◆ Quoted passage
○ ○ ○ ○ ○

Writing style is well below the level of consciousness, and some markers are remarkably consistent, e.g., the use of –ize vs. –ise (realize/realise). No writer uses both.

I think it comes down to accepting these sciences – or not.

Part 2 coming up. (It cut me off)

Elisha said...

(Me again.) I wanted to respond to some other things that you wrote:

“. . . you have the circularity problem of source criticism. Any phrase in the text that supports the theory of multiple authorship is proof of the theory. Any phrase that seems to contradict the theory of multiple authorship is attributed to a later redactor who purposely inserted it to harmonize contradictions in the text. What you wind up with is a circular approach in which every piece of evidence against the theory is transformed into proof for the theory, rendering it untestable and therefore completely unscientific”

This is not an example of circular reasoning.

Your Premise #1: “Any phrase in the text that supports the theory of multiple authorship is proof of the theory.”

Yes, but it is not just any phrase it is a ‘pattern of patterns.’ But ok, if there is conclusive evidence in the text to support multiple authors, then yes, it helps the theory.

Your Premise #2: “Any phrase that seems to contradict the theory of multiple authorship is attributed to a later redactor who purposely inserted it to harmonize contradictions in the text.”

No. If the Torah had uniformity, THAT would contradict the theory of multiple authorship. It would NOT be evidence that an editor MADE it uniform or even slapped together different pieces from different authors. Further, one cannot attribute motivation to the redactor, as you did; one can only note his work. The existence of an editor says nothing for the argument on either side.

Since Premise #2 is not accurate, you cannot infer any conclusion - there is no circularity.

○ ○ ○ ○ ○

◆ Record excerpts
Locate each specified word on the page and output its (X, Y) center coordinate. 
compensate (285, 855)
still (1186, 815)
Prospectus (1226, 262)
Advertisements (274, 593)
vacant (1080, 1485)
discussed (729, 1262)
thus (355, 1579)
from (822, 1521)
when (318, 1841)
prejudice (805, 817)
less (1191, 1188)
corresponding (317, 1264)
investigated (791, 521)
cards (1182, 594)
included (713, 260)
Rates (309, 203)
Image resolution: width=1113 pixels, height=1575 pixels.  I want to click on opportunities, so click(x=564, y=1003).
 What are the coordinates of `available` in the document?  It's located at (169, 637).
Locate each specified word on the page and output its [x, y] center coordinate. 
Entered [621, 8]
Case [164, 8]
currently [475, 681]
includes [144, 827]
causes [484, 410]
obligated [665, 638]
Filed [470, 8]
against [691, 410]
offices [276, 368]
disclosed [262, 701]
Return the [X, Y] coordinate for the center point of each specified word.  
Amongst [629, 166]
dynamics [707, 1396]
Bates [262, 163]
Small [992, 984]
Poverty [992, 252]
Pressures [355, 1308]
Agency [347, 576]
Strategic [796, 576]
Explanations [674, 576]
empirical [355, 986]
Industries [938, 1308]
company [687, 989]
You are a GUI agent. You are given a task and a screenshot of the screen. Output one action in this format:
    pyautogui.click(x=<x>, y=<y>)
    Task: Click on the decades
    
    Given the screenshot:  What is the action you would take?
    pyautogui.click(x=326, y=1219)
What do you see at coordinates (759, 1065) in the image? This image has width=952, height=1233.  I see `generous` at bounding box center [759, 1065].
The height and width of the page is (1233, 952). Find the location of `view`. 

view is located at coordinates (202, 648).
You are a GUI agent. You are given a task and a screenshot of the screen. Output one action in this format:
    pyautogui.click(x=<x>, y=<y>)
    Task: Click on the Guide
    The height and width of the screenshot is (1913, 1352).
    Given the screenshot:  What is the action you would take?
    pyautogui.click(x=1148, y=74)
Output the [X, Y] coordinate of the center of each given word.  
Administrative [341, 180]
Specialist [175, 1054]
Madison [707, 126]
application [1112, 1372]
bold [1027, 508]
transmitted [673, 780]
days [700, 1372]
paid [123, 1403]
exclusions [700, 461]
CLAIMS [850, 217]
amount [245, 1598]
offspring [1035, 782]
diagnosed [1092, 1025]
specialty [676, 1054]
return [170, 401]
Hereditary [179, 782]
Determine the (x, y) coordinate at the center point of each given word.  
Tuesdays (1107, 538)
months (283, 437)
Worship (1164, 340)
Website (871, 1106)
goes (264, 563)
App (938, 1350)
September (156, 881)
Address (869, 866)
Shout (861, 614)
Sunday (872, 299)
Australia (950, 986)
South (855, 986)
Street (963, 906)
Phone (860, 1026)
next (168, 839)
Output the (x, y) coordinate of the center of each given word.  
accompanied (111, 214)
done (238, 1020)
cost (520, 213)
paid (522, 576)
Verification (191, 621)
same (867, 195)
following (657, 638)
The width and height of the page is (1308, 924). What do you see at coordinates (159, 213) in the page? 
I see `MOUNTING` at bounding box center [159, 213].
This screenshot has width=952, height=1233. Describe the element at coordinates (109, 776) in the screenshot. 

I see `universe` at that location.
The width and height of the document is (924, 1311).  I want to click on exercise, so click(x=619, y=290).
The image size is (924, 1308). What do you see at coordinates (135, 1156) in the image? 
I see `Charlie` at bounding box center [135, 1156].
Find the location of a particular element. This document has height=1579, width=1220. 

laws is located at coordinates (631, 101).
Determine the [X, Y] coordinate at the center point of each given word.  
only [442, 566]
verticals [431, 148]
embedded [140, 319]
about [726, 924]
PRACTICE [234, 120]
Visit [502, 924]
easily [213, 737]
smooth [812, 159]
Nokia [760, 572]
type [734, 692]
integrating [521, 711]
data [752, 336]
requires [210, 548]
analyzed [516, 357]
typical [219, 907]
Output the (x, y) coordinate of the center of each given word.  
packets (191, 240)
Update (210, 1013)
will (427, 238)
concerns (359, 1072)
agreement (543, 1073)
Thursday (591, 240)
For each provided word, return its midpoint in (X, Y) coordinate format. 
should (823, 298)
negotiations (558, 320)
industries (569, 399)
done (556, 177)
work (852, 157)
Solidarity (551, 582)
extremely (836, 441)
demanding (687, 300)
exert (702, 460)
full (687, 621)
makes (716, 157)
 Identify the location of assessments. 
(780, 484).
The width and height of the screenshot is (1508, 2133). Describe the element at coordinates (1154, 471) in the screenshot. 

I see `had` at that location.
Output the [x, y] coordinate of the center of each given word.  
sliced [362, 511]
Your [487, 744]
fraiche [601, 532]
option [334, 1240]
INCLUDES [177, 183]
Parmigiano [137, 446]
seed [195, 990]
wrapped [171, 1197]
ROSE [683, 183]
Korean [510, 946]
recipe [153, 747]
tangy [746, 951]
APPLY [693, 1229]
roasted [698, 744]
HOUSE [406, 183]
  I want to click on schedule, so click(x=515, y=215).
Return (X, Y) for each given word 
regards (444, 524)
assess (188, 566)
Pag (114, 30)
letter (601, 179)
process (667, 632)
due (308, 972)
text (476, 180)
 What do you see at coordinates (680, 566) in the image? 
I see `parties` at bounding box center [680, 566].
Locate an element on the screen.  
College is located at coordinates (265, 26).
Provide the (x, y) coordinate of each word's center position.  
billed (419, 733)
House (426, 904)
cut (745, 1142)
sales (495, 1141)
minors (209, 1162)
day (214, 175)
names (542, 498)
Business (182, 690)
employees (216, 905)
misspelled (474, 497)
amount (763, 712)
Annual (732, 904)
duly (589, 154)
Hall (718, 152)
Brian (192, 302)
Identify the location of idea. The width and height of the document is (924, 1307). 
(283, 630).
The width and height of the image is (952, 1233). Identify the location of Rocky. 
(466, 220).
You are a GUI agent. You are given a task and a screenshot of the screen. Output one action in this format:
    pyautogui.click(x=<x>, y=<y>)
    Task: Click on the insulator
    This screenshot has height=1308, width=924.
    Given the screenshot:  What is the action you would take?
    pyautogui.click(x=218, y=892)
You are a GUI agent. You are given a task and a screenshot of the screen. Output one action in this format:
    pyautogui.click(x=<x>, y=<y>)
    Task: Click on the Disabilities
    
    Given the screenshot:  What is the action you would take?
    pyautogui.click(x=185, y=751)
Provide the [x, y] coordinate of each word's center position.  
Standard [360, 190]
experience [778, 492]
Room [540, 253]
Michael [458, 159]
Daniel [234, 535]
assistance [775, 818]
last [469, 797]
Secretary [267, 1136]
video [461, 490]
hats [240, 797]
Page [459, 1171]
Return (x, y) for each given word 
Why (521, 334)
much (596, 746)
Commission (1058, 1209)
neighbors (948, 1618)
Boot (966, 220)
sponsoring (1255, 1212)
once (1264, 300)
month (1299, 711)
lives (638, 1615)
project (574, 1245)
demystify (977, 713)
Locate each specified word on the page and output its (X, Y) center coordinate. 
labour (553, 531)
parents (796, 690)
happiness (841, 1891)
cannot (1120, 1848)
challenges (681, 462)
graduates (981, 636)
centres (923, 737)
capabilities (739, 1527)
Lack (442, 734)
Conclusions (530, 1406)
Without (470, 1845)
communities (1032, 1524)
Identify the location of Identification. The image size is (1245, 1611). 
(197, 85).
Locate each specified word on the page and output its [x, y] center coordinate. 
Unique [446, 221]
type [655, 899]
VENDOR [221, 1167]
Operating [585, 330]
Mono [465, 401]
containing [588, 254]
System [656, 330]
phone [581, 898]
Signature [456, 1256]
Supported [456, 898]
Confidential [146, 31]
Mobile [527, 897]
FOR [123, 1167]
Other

○ ○ ○ ○ ○

◆ Short task 1
Answer these questions using the comment on multiple authorship:
(a) What spelling marker is given as an example of a consistent writing-style marker?
(b) What feature of the Torah would contradict the theory of multiple authorship?
(c) What does the existence of an editor say for the argument?
◆ Short task 2
Reproduce word for word everything in the comment on multiple authorship from "Writing style is" down to "cut me off)".
The records were taken from a different source than the text.

◆ Exercise answer 1
(a) The use of –ize vs. –ise (realize/realise).
(b) Uniformity.
(c) It says nothing for the argument on either side.

◆ Exercise answer 2
Writing style is well below the level of consciousness, and some markers are remarkably consistent, e.g., the use of –ize vs. –ise (realize/realise). No writer uses both.

I think it comes down to accepting these sciences – or not.

Part 2 coming up. (It cut me off)